And when you job, are you saying like the the other leaders or the or the high school students theirel or >> um a little bit of both? I think in general like it's just part of high school ministry. Like we probably comparatively don't have the funnest ministry in the world, but um like we do our games and you know we mess around and we always make make room for it.
Um but yeah, I just think I've like um but I'm not like a like I like being in that space. I know I've helped our leaders like we have a lot of young leaders and students like envision what their life could look like down the road. I don't think I'm acting 19 all the time.
Um I just feel like this next hurdle of growth has been hard in that space. >> I understand. I understand that.
>> Yeah. >> Yes. What I what I may I may I offer not advice, but like just um what I think would be amazing for you is as you're growing and and you're no longer feeling like your 19-year-old funny joking self.
Um >> yeah, >> is to be able to >> you first feel comfortable with the growth like because you are definitely growing >> and but you need to be able to feel comfortable in it like even even if you are for the time being a high the high school pastor the youth pastor still but allow them to see allow your leaders and allow the the kids to be able to see like okay this is I'm not maybe funny um Joki Sean anymore. I'm now matured and and and I'm sure you have already mentored them in in amazing ways already. But >> be able to like step into that maturity and allow it to sit as part of your character and reflect out with them.

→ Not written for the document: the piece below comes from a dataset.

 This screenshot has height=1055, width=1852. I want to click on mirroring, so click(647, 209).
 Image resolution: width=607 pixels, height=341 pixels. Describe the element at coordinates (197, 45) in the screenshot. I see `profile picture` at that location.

And I think that that's not >> I think that because children, high school kids, they they want someone to be able to come and talk to. Yeah. the jokes and the fun is awesome, but also people like to have like connection with people in other ways in a deeper and meaningful way.
and if they're able to see you and you you I know we have have a few years before our counseling, you know, before we get licensed and everything, but I think the awesome thing about it is just connecting with these people daytoday. Like if it's our co-workers or other pastors or or these high school kids, you're able to like exercise your counseling skills with them to grow it. So just like be able to step into your new role >> and just kind of like transition it if you have to, but just like feel comfortable in it.
feel comfortable in it, accept yourself. >> Yeah. >> And um that this is what God has for you.
So this transition that's >> Yeah. Thank you. I I appreciate that encouragement.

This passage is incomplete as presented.